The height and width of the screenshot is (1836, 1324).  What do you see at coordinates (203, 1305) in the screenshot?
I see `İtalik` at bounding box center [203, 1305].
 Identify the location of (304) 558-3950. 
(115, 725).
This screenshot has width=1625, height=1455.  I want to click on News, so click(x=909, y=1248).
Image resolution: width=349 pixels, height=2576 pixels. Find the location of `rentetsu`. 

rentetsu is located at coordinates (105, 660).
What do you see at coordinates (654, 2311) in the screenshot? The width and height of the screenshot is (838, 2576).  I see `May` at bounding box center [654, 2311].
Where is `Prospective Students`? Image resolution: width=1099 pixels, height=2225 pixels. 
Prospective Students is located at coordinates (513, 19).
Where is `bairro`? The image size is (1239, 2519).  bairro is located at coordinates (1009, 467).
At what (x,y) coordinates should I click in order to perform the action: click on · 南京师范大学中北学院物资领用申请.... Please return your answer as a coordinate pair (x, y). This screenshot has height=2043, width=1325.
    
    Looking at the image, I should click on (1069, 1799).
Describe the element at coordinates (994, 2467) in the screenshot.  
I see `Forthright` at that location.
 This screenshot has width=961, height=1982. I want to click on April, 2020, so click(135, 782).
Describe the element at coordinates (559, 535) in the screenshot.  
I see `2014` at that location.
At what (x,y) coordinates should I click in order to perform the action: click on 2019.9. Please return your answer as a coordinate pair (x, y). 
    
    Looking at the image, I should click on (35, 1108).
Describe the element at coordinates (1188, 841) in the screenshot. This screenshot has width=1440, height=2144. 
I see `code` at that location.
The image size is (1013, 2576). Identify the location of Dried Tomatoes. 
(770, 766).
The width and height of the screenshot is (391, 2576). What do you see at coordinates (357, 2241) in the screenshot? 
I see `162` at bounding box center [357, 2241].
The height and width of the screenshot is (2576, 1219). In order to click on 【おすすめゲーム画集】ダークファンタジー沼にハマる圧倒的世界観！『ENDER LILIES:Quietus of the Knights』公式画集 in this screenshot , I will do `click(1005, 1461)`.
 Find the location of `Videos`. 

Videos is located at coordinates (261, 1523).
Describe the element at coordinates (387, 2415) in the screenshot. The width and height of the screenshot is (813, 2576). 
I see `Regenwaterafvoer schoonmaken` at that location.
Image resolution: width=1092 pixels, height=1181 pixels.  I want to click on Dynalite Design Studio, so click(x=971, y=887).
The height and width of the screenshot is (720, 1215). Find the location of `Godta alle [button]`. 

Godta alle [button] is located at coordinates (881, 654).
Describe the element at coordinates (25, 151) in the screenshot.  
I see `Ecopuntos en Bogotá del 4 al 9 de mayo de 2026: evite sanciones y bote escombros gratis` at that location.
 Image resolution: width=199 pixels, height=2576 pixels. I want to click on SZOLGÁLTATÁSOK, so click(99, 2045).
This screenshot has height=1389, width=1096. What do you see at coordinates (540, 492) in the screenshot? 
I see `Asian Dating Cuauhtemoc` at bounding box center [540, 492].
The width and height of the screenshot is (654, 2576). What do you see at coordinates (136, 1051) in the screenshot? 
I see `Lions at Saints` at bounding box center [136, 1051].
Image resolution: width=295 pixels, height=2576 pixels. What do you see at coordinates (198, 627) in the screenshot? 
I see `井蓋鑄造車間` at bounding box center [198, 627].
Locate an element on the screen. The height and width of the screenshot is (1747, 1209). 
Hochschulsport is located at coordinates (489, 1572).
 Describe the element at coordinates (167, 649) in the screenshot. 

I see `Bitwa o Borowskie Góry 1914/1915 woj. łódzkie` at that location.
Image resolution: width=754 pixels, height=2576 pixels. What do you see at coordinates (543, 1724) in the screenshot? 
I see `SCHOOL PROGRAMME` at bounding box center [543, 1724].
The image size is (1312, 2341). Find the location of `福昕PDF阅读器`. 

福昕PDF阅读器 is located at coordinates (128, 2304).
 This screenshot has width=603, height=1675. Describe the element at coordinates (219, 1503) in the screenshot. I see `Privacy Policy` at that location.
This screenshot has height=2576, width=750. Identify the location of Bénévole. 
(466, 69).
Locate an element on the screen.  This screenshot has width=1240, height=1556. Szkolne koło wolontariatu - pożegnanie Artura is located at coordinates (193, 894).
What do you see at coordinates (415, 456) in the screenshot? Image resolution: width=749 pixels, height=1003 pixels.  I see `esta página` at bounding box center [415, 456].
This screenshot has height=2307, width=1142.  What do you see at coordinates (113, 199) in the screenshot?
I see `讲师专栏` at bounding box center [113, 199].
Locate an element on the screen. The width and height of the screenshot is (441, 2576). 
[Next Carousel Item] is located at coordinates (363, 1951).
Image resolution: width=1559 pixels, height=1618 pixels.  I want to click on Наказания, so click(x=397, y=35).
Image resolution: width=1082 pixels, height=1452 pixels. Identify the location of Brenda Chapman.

### Required task
Rewrite the lines starting at the one containing "What do you see at coordinates (415, 456)" and ending at the one containing "[Next Carousel Item]" as a Markdown table with the columns Number and Line, omitting any blank lines.

### Response
| Number | Line |
|---|---|
| 1 | What do you see at coordinates (415, 456) in the screenshot? Image resolution: width=749 pixels, height=1003 pixels.  I see `esta página` at bounding box center [415, 456]. |
| 2 | This screenshot has height=2307, width=1142.  What do you see at coordinates (113, 199) in the screenshot? |
| 3 | I see `讲师专栏` at bounding box center [113, 199]. |
| 4 | Locate an element on the screen. The width and height of the screenshot is (441, 2576).  |
| 5 | [Next Carousel Item] is located at coordinates (363, 1951). |